The USD/CAD exchange rate is extending its bullish trend for the fourth straight trading session, trading in the vicinity of 1.3980 during Monday’s European trading hours. Concurrently, the US Dollar Index (DXY), a measure of the US Dollar’s (USD) value relative to a basket of six major currencies, is also gaining ground, trading near 101.60 as of this writing. This movement reflects a broader strengthening of the US Dollar in the global market. Investors are closely monitoring upcoming economic data releases from both the US and Canada, including inflation figures and employment reports, which could further influence the USD/CAD exchange rate.
The US Dollar (USD) has found support following a joint communiqué issued after high-level trade negotiations that took place over the weekend in Geneva, Switzerland. The announcement conveyed that the United States intends to temporarily suspend tariffs on Chinese goods by 24 percentage points for an initial period of 90 days, a move perceived as a significant step towards de-escalating trade tensions between the two economic powerhouses. Market analysts suggest that this development could lead to increased risk appetite and potentially impact global trade flows in the coming months.

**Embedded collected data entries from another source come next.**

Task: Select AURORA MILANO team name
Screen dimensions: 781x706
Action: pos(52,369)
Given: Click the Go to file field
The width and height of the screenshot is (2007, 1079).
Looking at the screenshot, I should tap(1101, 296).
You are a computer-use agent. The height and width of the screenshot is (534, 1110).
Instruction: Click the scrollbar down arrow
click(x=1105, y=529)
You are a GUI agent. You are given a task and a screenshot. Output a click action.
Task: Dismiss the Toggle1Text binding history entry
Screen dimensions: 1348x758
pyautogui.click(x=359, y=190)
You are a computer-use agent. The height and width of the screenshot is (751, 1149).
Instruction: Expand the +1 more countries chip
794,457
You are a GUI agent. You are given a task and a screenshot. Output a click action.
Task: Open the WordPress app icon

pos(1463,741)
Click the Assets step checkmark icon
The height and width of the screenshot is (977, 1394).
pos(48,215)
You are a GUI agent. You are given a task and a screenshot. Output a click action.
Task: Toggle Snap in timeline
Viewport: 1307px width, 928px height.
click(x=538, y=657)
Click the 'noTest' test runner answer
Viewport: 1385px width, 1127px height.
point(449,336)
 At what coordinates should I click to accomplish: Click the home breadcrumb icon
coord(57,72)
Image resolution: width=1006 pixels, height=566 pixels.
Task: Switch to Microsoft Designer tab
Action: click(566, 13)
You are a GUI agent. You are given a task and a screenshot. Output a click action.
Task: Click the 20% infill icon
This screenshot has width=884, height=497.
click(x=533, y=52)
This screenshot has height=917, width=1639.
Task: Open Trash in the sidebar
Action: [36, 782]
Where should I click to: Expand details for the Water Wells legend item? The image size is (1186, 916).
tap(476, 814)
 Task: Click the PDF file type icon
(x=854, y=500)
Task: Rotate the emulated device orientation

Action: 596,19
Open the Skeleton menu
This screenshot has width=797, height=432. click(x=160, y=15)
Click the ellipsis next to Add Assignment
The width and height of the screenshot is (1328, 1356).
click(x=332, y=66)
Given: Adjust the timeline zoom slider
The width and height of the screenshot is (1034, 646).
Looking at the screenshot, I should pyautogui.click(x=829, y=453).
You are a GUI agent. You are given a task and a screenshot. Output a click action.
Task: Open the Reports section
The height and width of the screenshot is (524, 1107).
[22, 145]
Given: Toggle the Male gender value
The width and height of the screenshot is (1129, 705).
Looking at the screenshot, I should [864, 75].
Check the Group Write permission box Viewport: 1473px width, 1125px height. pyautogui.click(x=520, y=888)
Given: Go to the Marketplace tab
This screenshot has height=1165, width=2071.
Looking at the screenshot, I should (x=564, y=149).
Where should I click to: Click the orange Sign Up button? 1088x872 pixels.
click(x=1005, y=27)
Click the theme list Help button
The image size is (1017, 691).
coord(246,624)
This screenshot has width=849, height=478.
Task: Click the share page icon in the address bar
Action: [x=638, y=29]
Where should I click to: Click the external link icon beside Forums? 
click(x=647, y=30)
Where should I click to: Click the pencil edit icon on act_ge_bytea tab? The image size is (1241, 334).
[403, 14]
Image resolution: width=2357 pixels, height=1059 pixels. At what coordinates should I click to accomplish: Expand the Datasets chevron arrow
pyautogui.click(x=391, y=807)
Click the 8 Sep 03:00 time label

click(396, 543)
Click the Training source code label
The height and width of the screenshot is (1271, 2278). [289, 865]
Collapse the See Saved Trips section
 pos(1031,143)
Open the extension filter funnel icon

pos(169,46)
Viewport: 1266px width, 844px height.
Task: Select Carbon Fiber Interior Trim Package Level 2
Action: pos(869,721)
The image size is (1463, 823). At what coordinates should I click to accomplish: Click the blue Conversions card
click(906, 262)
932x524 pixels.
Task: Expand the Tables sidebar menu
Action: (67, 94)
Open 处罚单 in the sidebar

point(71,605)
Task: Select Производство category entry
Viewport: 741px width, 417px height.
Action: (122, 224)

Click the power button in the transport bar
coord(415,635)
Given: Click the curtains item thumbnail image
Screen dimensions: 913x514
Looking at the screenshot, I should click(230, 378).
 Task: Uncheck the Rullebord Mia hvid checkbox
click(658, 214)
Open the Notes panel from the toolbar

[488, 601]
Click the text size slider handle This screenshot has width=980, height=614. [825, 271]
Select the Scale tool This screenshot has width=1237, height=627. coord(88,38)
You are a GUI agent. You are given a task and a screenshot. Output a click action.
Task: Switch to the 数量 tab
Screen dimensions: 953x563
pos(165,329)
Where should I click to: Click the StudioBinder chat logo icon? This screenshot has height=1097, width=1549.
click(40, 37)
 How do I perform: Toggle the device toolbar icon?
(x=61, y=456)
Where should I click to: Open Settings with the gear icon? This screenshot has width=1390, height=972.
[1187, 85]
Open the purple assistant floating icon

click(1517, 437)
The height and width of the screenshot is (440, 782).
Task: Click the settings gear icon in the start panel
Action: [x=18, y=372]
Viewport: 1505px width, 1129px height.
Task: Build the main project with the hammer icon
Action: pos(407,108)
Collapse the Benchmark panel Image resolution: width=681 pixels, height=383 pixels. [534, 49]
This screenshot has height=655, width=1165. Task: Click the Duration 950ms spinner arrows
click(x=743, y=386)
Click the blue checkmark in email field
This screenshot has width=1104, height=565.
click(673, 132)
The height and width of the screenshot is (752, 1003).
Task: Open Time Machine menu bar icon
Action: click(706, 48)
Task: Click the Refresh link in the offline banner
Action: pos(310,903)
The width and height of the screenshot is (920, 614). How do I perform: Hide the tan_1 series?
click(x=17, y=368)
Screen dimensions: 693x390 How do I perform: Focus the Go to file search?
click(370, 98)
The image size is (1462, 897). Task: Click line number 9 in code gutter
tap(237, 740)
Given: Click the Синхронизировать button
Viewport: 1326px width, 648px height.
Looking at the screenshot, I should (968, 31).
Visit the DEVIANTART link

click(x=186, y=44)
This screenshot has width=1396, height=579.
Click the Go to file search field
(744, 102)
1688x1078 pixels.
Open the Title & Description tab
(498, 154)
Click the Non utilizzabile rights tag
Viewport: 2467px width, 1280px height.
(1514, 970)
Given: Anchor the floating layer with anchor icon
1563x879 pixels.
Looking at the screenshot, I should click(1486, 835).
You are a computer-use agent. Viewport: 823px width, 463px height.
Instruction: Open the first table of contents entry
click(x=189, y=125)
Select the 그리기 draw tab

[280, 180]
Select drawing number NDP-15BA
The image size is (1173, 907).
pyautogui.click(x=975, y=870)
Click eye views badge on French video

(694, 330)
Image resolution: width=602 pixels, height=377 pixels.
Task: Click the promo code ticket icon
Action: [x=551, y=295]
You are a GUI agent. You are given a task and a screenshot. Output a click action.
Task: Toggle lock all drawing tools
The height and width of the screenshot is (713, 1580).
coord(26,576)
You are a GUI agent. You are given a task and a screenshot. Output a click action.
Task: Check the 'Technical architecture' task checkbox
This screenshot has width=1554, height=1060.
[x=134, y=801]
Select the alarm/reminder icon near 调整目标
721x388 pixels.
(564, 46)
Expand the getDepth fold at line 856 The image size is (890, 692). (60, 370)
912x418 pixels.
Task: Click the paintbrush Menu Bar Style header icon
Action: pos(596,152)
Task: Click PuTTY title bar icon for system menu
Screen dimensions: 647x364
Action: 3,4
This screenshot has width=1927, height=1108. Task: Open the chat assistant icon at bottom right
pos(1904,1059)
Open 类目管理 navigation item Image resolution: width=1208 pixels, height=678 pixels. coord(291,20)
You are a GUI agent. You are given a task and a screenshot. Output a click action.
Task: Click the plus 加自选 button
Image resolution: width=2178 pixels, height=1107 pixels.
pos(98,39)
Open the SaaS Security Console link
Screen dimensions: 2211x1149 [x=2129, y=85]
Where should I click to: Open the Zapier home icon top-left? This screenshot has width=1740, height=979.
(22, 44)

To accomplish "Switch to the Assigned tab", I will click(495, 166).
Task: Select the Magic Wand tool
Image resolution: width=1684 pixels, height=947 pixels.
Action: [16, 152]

US Treasury Secretary Scott Bessent underscored the importance of the agreement, highlighting a 90-day standstill on tariff increases and a substantial 115% reciprocal reduction in existing tariffs. This reciprocal reduction is expected to ease the burden on businesses and consumers in both countries. US Trade Representative Jamieson Greer acknowledged that the previous embargo strategy had become unsustainable, reaffirming both nations’ commitment to the temporary suspension. However, Greer also pointed out that the issue of fentanyl remains a point of contention that requires further negotiation and resolution. The market is now awaiting further details on the implementation of the tariff suspension and any potential impact on corporate earnings and economic growth in both the US and China. Furthermore, the long-term implications of this agreement on the global supply chain are being closely scrutinized by economists and investors alike.